My car is a bit off, runs very lean at higher RPM / load so I was thinking high CPR makes things lean
so that might be the root of the problem.
I just don't know how sensitive these things are ... is +0.2 Bar enough to throw things off majorly? 

Good CPRs are rather expensive so I don't want to buy yet another one. 
The Dizzy was supposably rebuilt. 

Should I try to lower the system pressure a smidgen?


----------



## Butcher (Jan 31, 2001)

How about adjusting the control pressure regulator?

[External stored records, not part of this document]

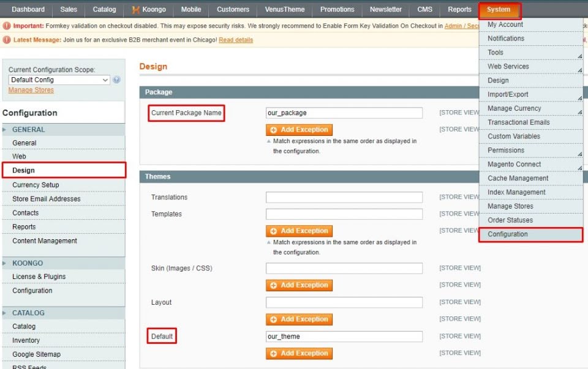Click the plus icon on Add Exception under Skin
The height and width of the screenshot is (369, 588).
(x=274, y=285)
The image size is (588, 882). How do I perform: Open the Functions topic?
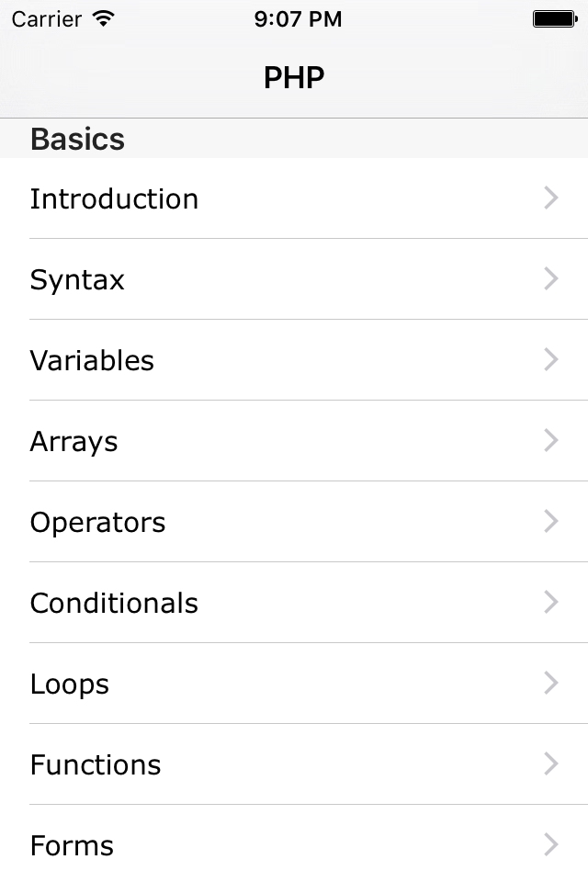pos(96,764)
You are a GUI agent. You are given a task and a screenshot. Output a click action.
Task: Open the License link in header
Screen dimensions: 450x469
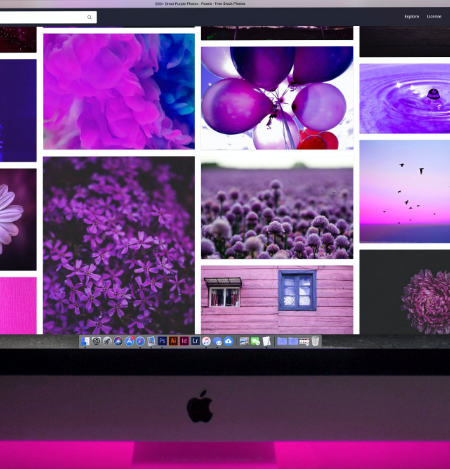(434, 16)

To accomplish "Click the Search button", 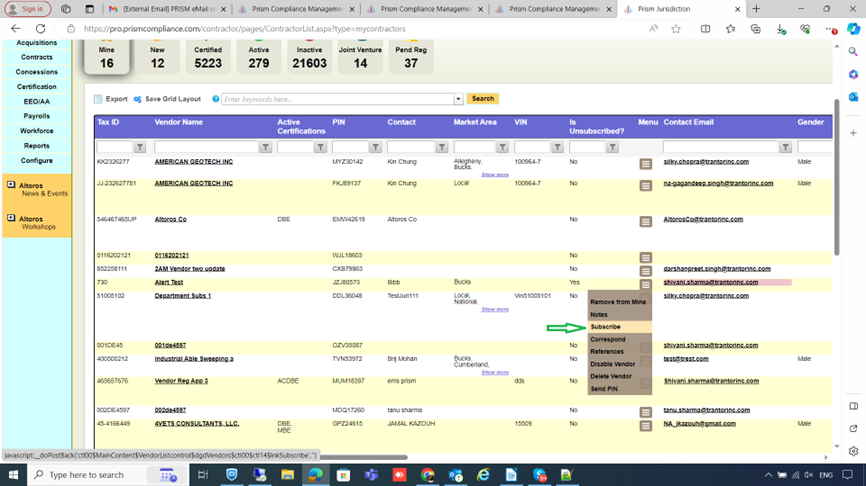I will pos(482,99).
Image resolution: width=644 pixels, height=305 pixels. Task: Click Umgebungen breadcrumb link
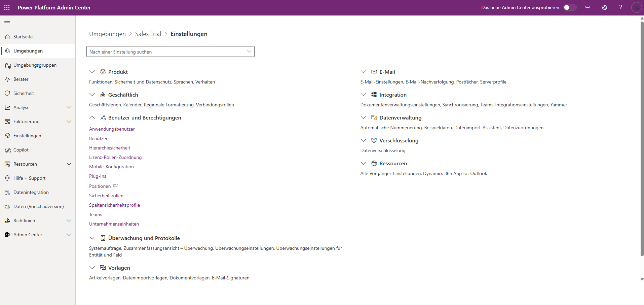coord(107,34)
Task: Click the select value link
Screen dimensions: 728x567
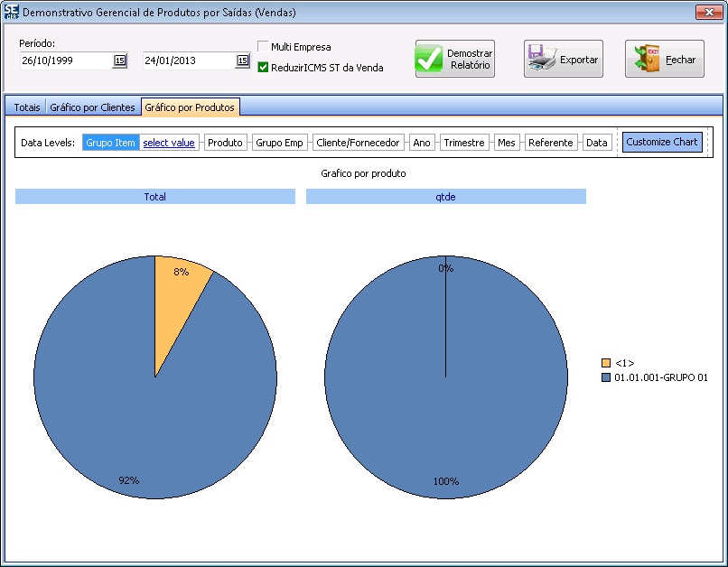Action: (169, 143)
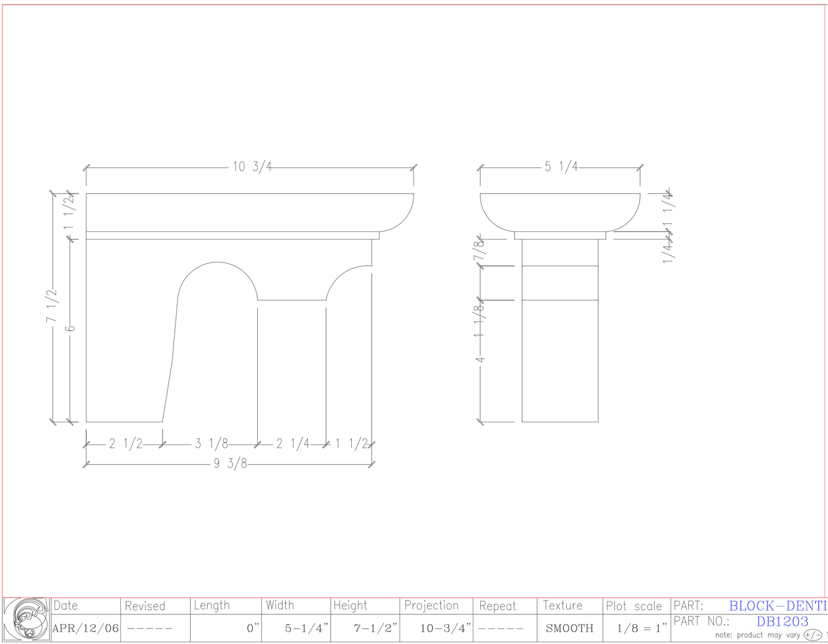Image resolution: width=828 pixels, height=644 pixels.
Task: Click the swirl company logo in title block
Action: [x=26, y=619]

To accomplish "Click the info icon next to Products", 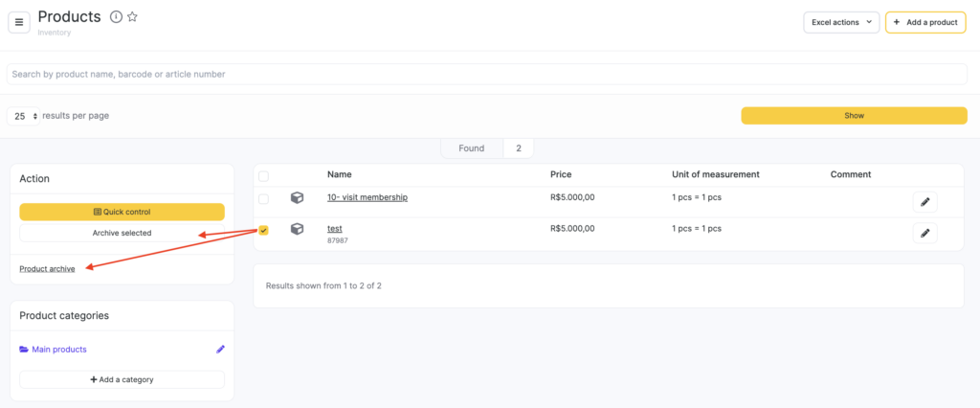I will [x=116, y=17].
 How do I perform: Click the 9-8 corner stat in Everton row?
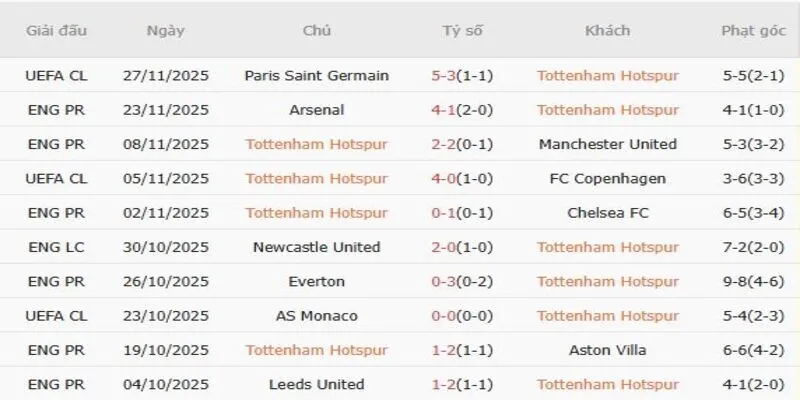point(739,281)
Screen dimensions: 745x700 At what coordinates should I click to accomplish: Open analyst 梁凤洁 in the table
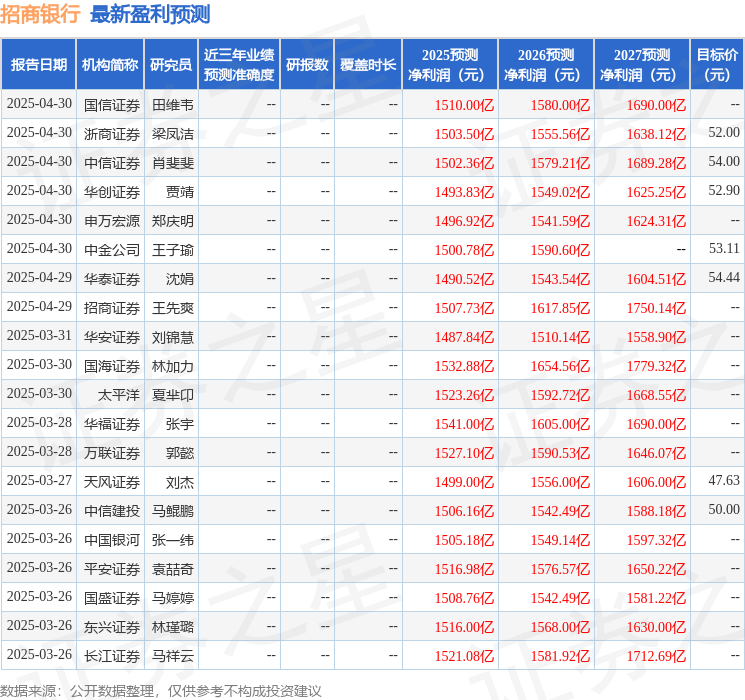click(173, 133)
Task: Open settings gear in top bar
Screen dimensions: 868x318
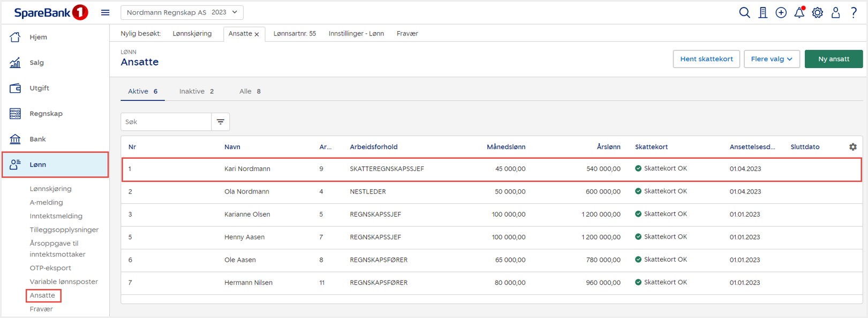Action: tap(817, 12)
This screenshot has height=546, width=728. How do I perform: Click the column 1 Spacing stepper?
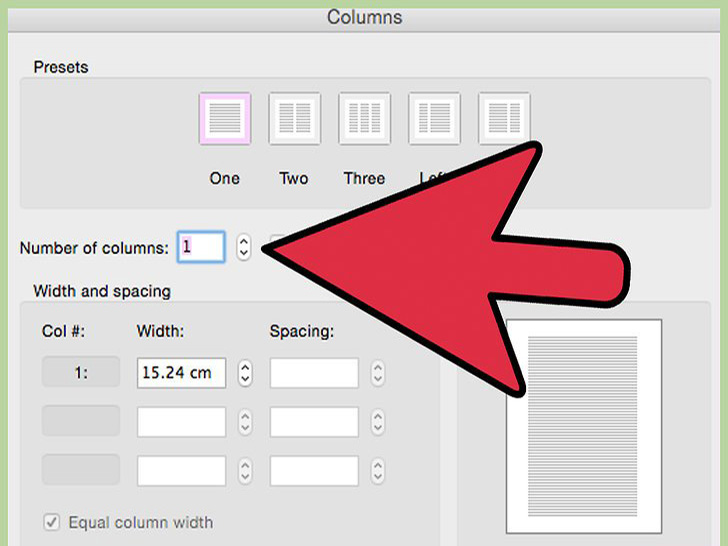pos(377,373)
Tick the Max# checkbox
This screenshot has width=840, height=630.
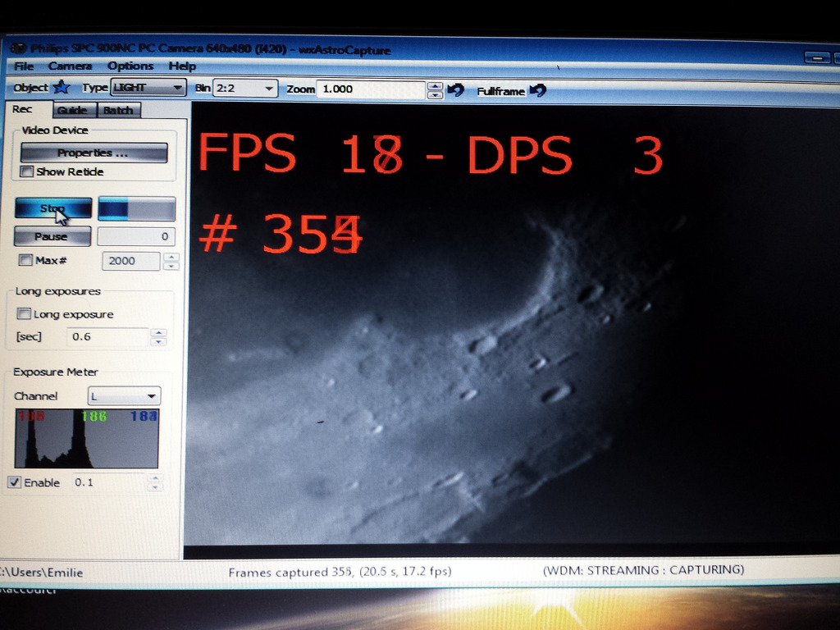25,260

How common? EVERY regulator I installed while working at the dealership [30 years], the control pressure was tested and adjusted. These are with new ones too. They were not rebuilt back then.

There are several links out there. I hacked mine and adjusted the pressure that made my POS run pretty darn good in every situation. It's easy to hammer the pin in, but typically it results pushing the pin in too much. The screw trick works great to raise it up a bit.
http://www.924board.org/viewtopic.php?t=20665

Always question your gauges. How do you know your gauge is correct?


----------



## CALLAWAY TURBO (Aug 27, 2005)

Butcher said:


> How about adjusting the control pressure regulator?
> 
> How common? EVERY regulator I installed while working at the dealership [30 years], the control pressure was tested and adjusted. These are with new ones too. They were not rebuilt back then.
> 
> ...


Well ... how would I check my gauge? 
I bought it new but that was over a decade ago. 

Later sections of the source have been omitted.